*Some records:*
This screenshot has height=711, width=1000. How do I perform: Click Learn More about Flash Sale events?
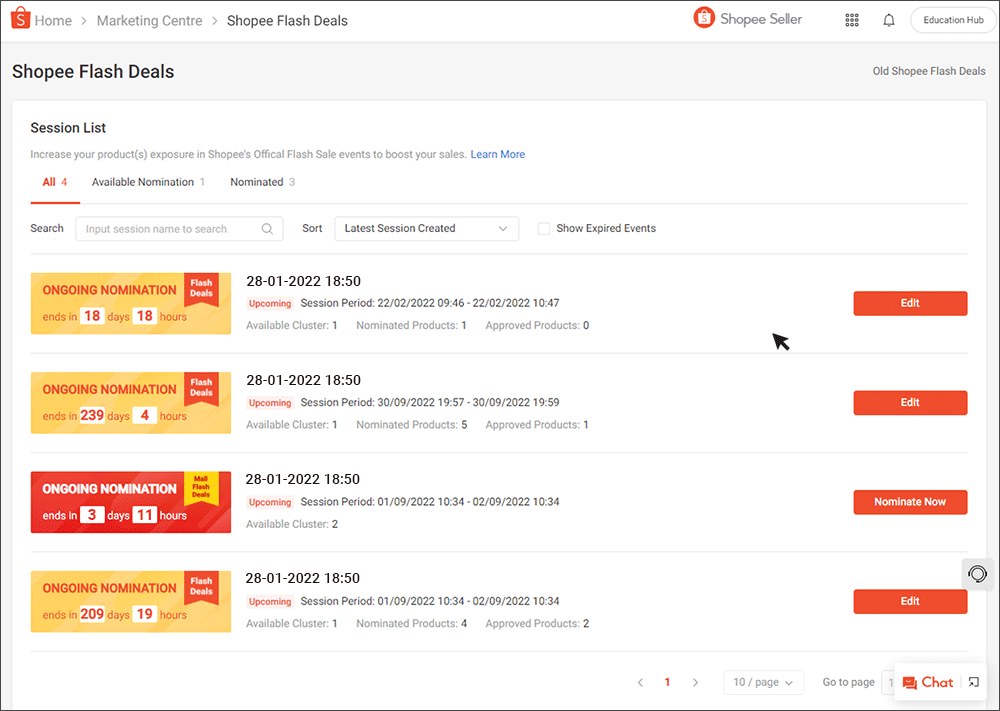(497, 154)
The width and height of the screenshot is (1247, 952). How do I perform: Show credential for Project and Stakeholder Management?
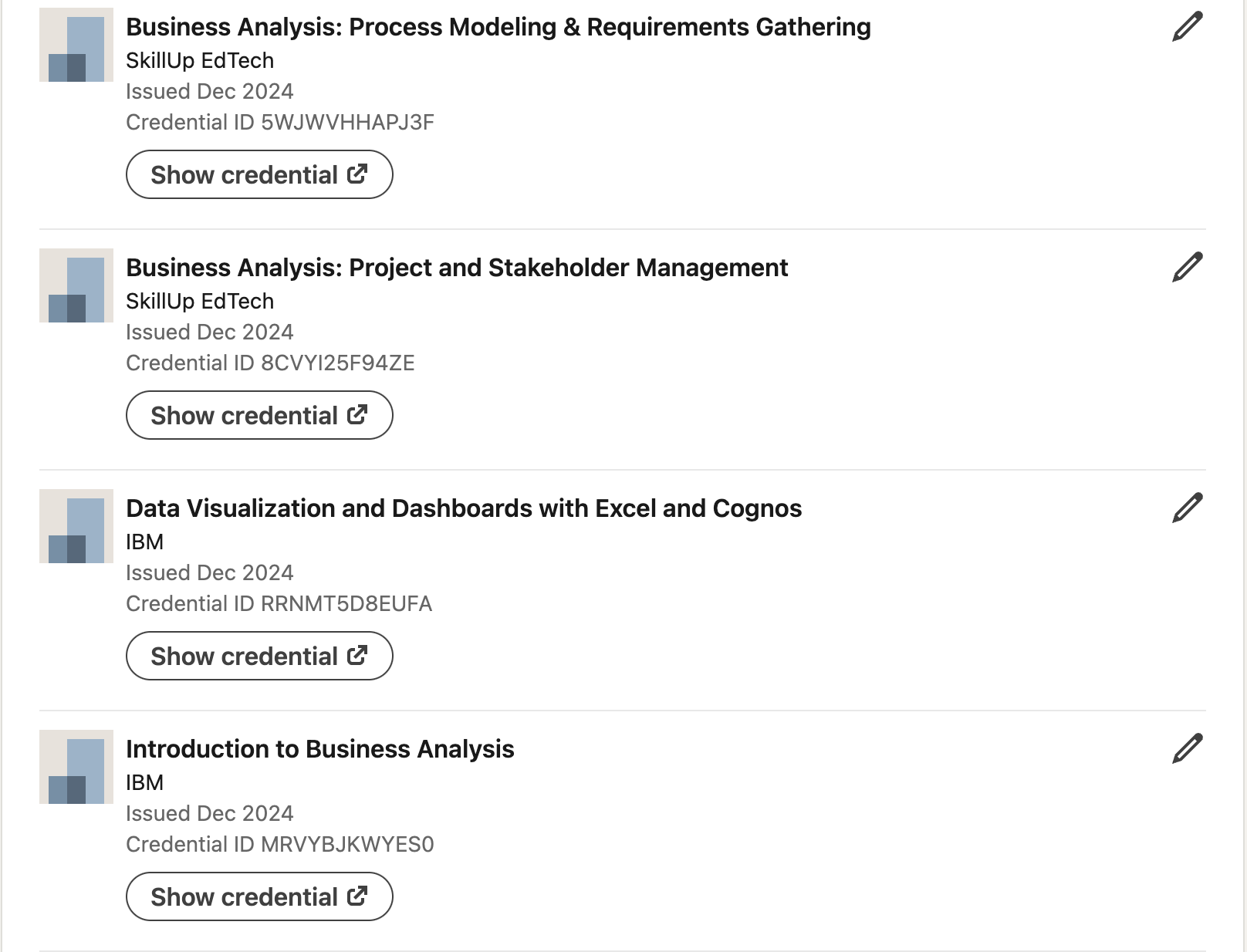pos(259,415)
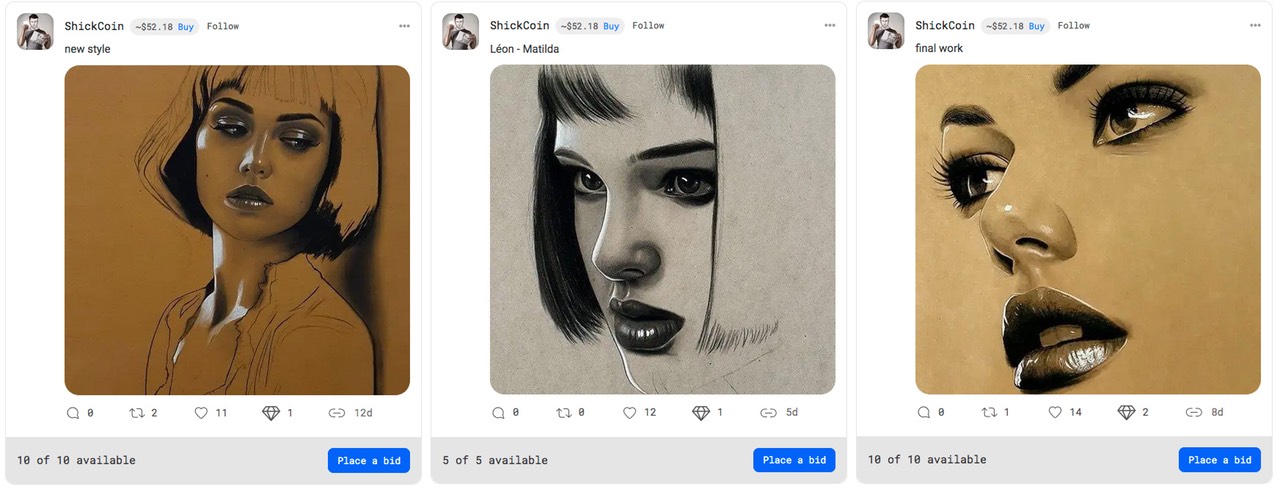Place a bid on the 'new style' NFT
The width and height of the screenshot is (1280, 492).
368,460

*PROBLEM TO SOLVE:* Edit the records above so that every "How do I perform" becomes "How can I do", changing nothing else, and leave the pictures out of your answer.

*IN RESPONSE:*
This screenshot has height=711, width=1000. How can I do: Click Learn More about Flash Sale events?
(497, 154)
The width and height of the screenshot is (1247, 952). How can I do: Show credential for Project and Stakeholder Management?
pos(259,415)
Place a bid on the 'new style' NFT
The width and height of the screenshot is (1280, 492).
368,460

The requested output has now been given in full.